Friday, June 12, 2009

Other ways of staying in touch

Some interesting and relevant comments on a forum I posted on yesterday raised some valid suggestions for keeping safe while travelling (while getting a little narky that I would post a link to a “commercial” website. Ok, shoot me, I believe people should know about this thing!)

1)I don't want another expensive gizmo to weigh down my backpack
2)Why not just tell the consulate where you're going, and then tell them when you are OK afterwards, and they'll come looking for you if you don't show up.
3)Regular emails to a family member should be enough.
4)Just use your mobile phone and call for help if you need it.

All fair enough points. However, as I replied:

Sarwatch does not add an ounce to your backpack, and is free to use (although it does cost two-fifths of stuff-all if you want to add SMS messaging to run it from your mobile phone).

Telling the consulate is a great idea, and infact something that I recommend strongly on the MyRedFlare website. However, it is a little like a Ranger's logbook... they will only do something if someone jumps up and down and makes a fuss.
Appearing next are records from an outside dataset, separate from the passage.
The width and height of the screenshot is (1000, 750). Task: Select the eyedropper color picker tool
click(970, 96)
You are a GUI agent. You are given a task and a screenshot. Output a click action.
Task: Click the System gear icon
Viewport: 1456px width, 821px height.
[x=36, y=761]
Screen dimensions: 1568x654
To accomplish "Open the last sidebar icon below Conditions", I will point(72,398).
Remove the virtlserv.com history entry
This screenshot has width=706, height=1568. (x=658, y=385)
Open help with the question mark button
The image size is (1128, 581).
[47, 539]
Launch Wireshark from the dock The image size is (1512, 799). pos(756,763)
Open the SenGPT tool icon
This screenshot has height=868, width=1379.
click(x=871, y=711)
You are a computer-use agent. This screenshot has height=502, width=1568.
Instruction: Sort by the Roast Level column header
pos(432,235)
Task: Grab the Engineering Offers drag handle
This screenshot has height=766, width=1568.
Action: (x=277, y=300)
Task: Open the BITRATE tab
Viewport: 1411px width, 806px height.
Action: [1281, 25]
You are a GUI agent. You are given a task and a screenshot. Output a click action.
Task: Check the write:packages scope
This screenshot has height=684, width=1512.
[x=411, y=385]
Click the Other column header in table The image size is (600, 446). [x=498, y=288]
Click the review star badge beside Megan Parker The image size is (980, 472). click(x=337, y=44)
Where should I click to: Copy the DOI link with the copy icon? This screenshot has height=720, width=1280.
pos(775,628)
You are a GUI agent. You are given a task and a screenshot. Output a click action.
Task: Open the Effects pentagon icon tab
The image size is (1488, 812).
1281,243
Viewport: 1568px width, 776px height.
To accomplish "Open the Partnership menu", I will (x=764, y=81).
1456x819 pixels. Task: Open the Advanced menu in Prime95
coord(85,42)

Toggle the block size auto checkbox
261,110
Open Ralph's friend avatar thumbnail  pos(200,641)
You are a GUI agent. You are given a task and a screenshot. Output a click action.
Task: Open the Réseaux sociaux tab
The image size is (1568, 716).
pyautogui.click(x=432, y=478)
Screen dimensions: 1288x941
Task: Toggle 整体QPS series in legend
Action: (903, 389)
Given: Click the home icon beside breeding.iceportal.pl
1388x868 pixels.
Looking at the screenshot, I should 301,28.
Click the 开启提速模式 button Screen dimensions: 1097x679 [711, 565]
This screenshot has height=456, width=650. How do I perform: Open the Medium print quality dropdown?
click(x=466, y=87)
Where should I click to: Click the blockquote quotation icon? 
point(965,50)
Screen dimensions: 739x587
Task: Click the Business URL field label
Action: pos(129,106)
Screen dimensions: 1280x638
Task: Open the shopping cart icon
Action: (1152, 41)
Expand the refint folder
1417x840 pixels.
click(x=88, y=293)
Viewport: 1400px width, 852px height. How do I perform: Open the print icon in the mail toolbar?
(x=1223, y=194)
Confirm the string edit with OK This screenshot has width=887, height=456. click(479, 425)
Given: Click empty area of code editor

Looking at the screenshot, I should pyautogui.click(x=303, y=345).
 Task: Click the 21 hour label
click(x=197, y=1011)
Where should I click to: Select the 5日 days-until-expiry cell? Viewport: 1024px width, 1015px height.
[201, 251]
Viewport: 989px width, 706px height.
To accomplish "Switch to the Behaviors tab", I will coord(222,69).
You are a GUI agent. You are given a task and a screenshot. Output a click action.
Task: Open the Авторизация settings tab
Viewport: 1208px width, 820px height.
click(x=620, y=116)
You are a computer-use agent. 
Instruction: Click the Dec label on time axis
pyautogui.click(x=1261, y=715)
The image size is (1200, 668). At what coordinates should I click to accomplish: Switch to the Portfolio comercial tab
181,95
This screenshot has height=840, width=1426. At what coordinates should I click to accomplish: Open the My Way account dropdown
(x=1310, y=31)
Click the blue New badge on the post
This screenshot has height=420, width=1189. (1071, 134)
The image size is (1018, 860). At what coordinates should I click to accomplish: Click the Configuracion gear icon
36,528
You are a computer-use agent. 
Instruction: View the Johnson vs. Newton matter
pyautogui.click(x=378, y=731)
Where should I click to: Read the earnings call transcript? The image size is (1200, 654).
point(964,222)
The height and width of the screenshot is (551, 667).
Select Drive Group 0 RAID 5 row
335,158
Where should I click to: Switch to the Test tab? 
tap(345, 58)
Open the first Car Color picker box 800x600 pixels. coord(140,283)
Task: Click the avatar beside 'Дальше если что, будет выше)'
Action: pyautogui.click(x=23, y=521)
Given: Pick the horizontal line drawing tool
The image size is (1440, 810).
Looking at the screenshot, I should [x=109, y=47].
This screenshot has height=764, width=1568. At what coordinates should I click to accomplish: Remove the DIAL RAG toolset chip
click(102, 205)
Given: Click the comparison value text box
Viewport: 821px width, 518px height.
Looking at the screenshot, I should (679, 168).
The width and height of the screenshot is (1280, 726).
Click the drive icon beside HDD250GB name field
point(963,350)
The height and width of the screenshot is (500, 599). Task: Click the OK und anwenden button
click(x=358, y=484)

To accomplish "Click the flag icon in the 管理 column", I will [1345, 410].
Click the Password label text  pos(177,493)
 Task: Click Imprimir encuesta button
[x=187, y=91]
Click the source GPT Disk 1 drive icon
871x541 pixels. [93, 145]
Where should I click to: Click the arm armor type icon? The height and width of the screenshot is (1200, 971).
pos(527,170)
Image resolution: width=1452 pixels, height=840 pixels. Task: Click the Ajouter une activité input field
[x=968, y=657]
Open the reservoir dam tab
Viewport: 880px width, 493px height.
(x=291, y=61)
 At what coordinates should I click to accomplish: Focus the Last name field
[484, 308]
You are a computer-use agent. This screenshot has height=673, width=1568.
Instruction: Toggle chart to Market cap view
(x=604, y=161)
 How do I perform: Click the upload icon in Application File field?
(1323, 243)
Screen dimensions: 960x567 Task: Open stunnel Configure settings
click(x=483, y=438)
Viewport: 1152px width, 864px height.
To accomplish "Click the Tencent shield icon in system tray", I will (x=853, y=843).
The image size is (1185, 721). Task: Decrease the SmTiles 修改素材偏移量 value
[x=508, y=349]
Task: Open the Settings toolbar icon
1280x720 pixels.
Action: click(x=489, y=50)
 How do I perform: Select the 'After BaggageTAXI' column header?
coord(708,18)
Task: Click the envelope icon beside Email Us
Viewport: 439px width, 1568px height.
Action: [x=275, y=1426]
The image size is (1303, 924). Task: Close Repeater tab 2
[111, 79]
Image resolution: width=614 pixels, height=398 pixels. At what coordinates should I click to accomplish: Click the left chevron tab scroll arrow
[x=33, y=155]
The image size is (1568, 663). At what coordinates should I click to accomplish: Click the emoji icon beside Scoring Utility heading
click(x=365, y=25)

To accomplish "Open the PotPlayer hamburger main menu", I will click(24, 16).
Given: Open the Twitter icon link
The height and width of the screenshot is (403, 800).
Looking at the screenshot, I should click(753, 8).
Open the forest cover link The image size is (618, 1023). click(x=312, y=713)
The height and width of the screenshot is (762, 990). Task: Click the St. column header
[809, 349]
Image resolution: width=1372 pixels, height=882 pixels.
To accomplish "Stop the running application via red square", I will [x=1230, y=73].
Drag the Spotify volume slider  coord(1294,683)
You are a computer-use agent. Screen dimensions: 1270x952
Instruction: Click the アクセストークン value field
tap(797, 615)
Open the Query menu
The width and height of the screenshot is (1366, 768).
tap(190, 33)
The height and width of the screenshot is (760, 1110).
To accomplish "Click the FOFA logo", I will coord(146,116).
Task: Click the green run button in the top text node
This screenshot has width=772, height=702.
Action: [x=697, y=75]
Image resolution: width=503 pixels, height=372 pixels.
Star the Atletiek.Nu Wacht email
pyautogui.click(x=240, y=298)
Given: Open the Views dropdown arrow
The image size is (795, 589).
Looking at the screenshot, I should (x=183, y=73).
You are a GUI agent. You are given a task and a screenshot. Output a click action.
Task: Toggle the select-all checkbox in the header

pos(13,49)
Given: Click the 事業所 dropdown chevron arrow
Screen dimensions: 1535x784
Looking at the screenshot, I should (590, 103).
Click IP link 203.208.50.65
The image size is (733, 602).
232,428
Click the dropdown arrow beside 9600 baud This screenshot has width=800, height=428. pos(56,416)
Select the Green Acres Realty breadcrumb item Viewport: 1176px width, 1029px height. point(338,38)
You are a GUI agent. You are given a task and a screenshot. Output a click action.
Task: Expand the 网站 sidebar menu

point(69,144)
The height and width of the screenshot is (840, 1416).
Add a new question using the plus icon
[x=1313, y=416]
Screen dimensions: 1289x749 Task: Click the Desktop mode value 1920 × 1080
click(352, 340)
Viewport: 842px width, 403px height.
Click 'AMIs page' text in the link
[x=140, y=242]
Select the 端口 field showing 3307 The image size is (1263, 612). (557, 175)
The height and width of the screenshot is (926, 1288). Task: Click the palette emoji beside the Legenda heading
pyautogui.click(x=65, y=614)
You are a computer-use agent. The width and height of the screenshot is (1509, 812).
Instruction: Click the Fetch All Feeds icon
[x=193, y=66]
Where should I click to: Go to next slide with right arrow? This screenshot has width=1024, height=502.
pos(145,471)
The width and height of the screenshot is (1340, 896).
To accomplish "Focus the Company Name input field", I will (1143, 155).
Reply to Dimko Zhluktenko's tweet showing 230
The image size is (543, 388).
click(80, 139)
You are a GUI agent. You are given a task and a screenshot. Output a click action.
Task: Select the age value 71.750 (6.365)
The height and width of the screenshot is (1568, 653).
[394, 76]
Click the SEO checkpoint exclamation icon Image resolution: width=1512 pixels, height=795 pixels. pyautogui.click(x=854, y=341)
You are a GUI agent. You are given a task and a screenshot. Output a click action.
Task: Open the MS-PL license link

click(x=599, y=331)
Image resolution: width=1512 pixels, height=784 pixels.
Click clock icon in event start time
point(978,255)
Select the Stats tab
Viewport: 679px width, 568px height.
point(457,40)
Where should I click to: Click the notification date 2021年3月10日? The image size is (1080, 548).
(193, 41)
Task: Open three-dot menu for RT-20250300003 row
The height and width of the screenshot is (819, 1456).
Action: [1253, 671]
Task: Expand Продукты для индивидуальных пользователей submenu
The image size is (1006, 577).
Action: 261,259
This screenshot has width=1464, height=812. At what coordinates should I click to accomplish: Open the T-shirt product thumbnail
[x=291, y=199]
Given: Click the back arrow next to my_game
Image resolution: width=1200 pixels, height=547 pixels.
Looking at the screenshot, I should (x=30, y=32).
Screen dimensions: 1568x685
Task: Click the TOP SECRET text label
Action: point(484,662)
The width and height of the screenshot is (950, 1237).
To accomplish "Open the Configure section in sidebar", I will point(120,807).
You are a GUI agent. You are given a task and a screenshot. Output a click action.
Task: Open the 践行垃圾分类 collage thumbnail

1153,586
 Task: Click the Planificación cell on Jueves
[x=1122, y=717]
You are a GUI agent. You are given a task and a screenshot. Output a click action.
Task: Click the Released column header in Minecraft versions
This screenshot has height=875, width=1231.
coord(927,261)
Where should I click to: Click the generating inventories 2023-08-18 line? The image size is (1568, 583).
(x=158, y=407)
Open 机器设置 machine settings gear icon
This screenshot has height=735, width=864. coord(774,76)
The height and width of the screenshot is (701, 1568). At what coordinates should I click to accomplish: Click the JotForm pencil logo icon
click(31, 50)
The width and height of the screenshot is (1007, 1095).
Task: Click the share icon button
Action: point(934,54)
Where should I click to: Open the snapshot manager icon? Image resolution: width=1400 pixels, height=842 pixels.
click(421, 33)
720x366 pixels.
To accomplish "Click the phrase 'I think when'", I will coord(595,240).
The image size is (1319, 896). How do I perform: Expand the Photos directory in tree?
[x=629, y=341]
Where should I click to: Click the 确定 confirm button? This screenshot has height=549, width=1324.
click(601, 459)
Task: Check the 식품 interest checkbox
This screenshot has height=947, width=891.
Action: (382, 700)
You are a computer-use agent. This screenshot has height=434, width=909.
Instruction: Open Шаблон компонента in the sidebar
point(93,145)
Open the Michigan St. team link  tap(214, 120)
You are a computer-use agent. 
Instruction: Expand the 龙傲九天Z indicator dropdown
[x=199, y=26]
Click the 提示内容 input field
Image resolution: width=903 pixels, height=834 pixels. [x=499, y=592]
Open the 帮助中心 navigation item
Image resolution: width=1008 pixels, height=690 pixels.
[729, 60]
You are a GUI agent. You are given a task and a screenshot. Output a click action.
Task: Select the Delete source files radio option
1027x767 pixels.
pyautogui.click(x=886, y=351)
Who will do this if you go missing in a foreign land, and when will this happen?

I could tell you a story about a young fellow who did indeed send regular emails to his parents, right up to the point where they did not receive their usual 3-day message. Unfortunately when the concerns of the parents were raised with the authorities they discounted this information as being “the unreliability of youth”. No attention was made to the fact that the parents considered this out of character and unusual. Without going into excessive detail, I will say that the delay in the official reaction was unfortunate (in the extreme), and really should never have happened. This example has been a key driver in the continued development of our Sarwatch system... there MUST be more evidence for the authorities that a young traveller wants to be taken seriously. A regular email contact has been shown to NOT be enough.

As for the mobile phone, this is a fantastic suggestion but, as recent events have shown in Australia, even mobile phone contact may not save you. In a recent occurrence a young fellow was lost in the bush but managed to make a few 000 (emergency) phone calls... he was abandoned to his fate because he was not able to provide a cross-street name to the 000 operator. Do you believe it? Our Sarwatch system is designed to get trusted people involved so as not to rely solely on others.

It was suggested by the poster on the forum in question that I was being overly paranoid in my point of view. My reply was that I believe in the “umbrella principle”... “if you take your umbrella then it will not rain” and then you can enjoy a beautiful day. In this context, simple precautions while travelling against the unlikely event of going missing-in-action (for whatever reason) would seem to be a given.

There is no way I can say that our Sarwatch system WILL save you if things go wrong when you travel. In fact, I make it very clear on our website that our system is experimental and must only be considered as a secondary means of notification or information.

However, it is easy to use and just might help. What have you got to lose? Don't be paranoid when you travel but, then again, don't be stupid either. Tell someone where you are going.